Resolve containers using consul DNS on host

10
votes

Aim: Get a docker container to use the DNS provided by the host machine, which is a consul agent running in another container, to access services available via traefik reverse proxy.

Setup Host machine: Ubuntu 16.04.2 LTS

Registrator registers new containers to the consul agent, traefik is the reverse proxy to load balance the services and make them available. There is a general node app which returns "Hello World" when you hit the '/' path

Container 1.

docker run -d --net=host consul agent -dev

Container 2.

docker run -d  --name=registrator --net=host --volume=/var/run/docker.sock:/tmp/docker.sock gliderlabs/registrator:latest consul://localhost:8500

Container 3.

docker run -d --net=host -p 8089:8080 -p 80:80 --name=traefik -v ~/projects/traefix/docker.toml:/etc/traefik/traefik.toml traefik

Container 4.

docker run -P -d meep/node-web-app

Host machine using Network Manager

The host machine is setup so any lookups for the consul TLD it will resolve to the consul docker container

/etc/NetworkManager/dnsmasq.d/10-consul
server=/consul/127.0.0.1#8600

I have /etc/NetworkManager/dnsmasq.d/docker-bridge.conf with the following config which means it will listen for DNS requests on the docker network interface.

listen-address=172.17.0.1

Currently on my host machine I can do the following

  1. dig node-web-app.service.consul returns the ip address of 127.0.0.1
  2. curl http://node-web-app.service.consul/ returns 'Hello World'

So far so good everything working on the host.

I boot up a container like

docker run --dns=172.17.0.1 -it joffotron/docker-net-tools

and run dig node-web-app.service.consul it returns 127.0.0.1, well at least the dns is partly working. Clearly if I now run curl http://node-web-app.service.consul/ it will break as the dns lookup is pointing to 127.0.0.1, when it should point to 172.17.0.1

Forgive me, I've not really work with docker + service discovery So what can I do so the containers DNS correctly point to 172.17.0.1 ?

1
dockerdnsconsul
The general flaw with this approach is, what is the reachable IP for your host machine? If your machine has no network connected, then there is no network to reach it on, until unless your code runs in the same network as your host. Being able to return 127.0.0.1 for a dig response is bad as not having a DNS at all. Now when you connect to a LAN or a WAN, you have a IP which the container can reach on, but this IP is not fixed and will change when the network updates and using it for the DNS masq will not make sense.
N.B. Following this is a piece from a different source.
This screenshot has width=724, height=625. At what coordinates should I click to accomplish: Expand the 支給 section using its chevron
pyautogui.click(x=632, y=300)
You either need to get a static IP which is reachable or use docker itself. - Tarun Lalwani
See this thread as well stackoverflow.com/questions/45898458/… - Tarun Lalwani

1 Answers

-1
votes

The container 4 is not using the same network as the other ones (the --net=host) so your DNS can't work in all cases.

Either:

  • You are on the physical machine network and you have to address the node-web-app using it's container IP
  • You are inside a docker network and you have to get the routable IP of your machine.

The fact that dig returns 127.0.0.1 is completely normal, because that's what you told him, but your node-web-app is not accessible at 127.0.0.1 (Which is, in this case, the local IP of this particular docker container) from the dig container.